** Information provided follows **

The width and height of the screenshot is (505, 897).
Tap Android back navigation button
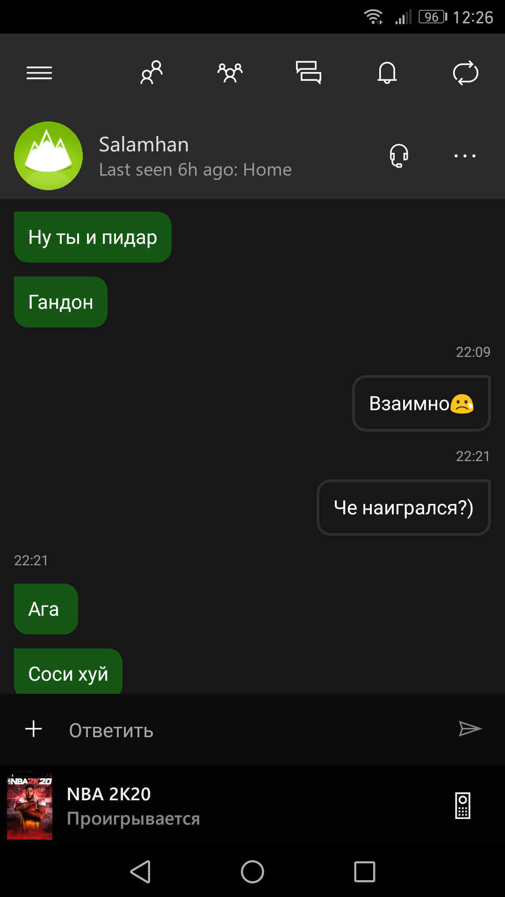point(140,872)
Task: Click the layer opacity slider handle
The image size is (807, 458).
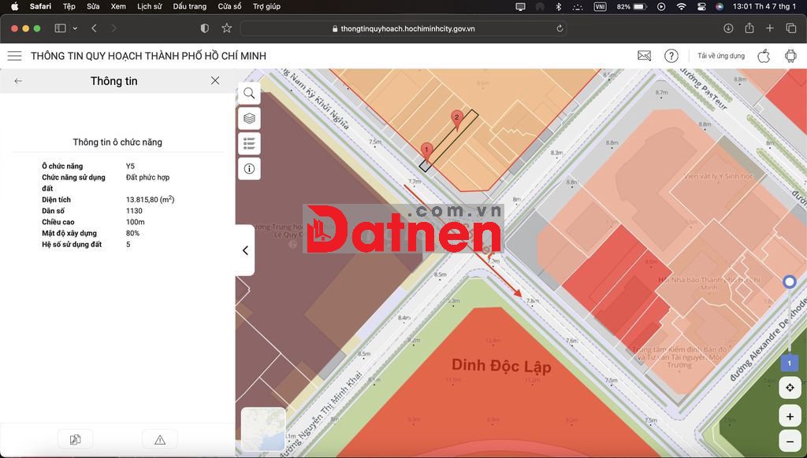Action: click(x=789, y=282)
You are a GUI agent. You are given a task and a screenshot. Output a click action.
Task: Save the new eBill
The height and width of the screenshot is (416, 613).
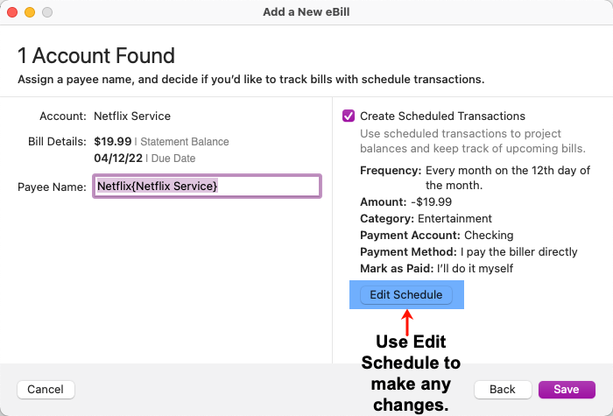(567, 389)
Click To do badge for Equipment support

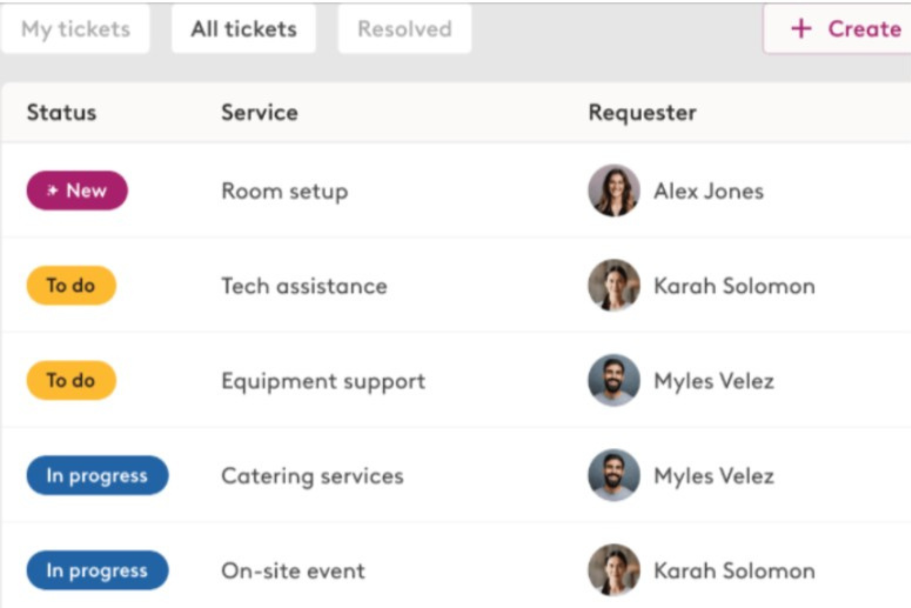click(71, 381)
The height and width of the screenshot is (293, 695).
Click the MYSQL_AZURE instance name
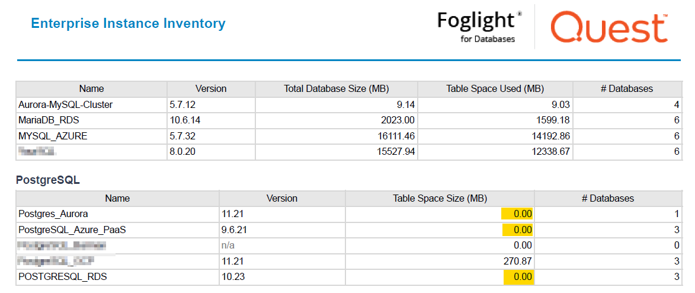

** End of Information provided **

Problem description: Above are the records. Copy exactly, and only, the lines from the line containing "Task: Save the new eBill" through the last one, omitting any pictures.

Result for this task:
Task: Save the new eBill
The height and width of the screenshot is (416, 613).
(567, 389)
Click To do badge for Equipment support

click(71, 381)
The height and width of the screenshot is (293, 695).
Click the MYSQL_AZURE instance name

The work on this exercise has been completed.